NCT number NCT03687242
Other study ID # SPR001-202
Secondary ID
Status Completed
Phase Phase 2
First received
Last updated
Start date September 6, 2018
Est. completion date September 24, 2019

Study information

Verified date June 2019
Source Spruce Biosciences
Contact n/a
Is FDA regulated No
Health authority
Study type Interventional

Clinical Trial Summary

This is a Phase 2 study of SPR001 for the treatment of classic CAH that will provide 12 weeks of open-label treatment to eligible subjects.


Description:

This is a Phase 2 study of SPR001 for the treatment of classic CAH that will provide 12 weeks of open-label treatment to eligible subjects. To be eligible for this study, an individual must either have completed Study SPR001-201 or meet eligibility criteria for SPR001-naïve subjects. The expected duration of study participation for each subject is up to approximately 5 months. This includes a screening period of ≤30 days, a treatment period of 12 weeks, and a safety follow-up period of 30 days.


Recruitment information / eligibility

Status Completed
Enrollment 11
Est. completion date September 24, 2019
Est. primary completion date September 17, 2019
Accepts healthy volunteers No
Gender All
Age group 18 Years and older
Eligibility Inclusion Criteria:

- Is approved by the Sponsor's Medical Monitor

- Is on a stable regimen of glucocorticoid replacement for =30 days before baseline that is expected to remain stable throughout the study

- If screening for this study occurs >3 months after the subject's final follow-up visit in Study SPR001-201, the subject will have serum 17-OHP measured at screening.
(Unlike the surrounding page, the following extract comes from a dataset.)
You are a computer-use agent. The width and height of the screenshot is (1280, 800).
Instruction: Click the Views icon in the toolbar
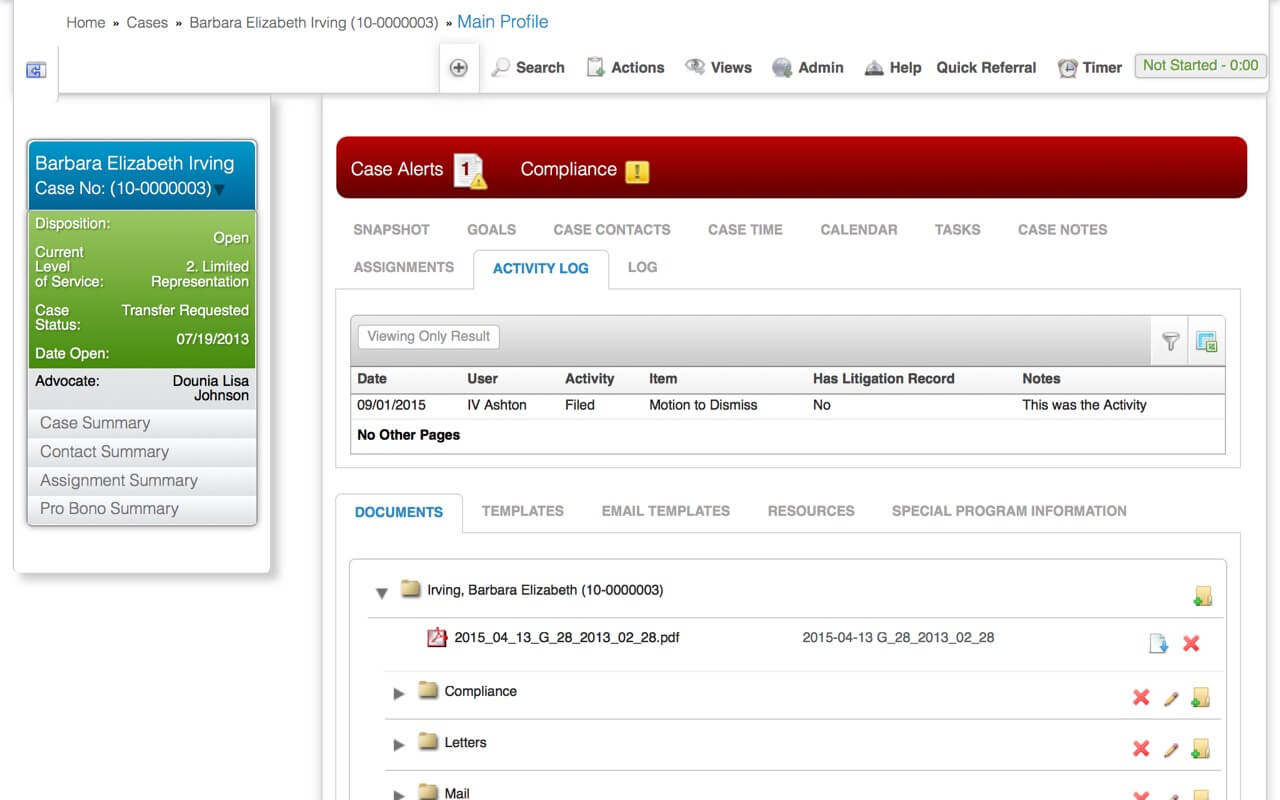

- Agrees to follow contraception guidelines

- Is able to understand all study procedures and risks involved and provides written informed consent indicating willingness to comply with all aspects of the protocol

Exclusion Criteria:

- Experienced a clinically significant AE considered at least possibly related to SPR001 in Study SPR001-201

- If screening for this study occurs >3 months after the subject's final follow-up visit in Study SPR001-201, the subject will be screened for any clinically significant unstable medical condition, medically significant illness, or chronic disease occurring within 30 days of screening

- Is at increased risk of suicide

- Clinically significant depression or anxiety at screening or baseline

- Clinically significant abnormal clinical or laboratory assessments must be discussed with the Medical Monitor to determine eligibility for this study.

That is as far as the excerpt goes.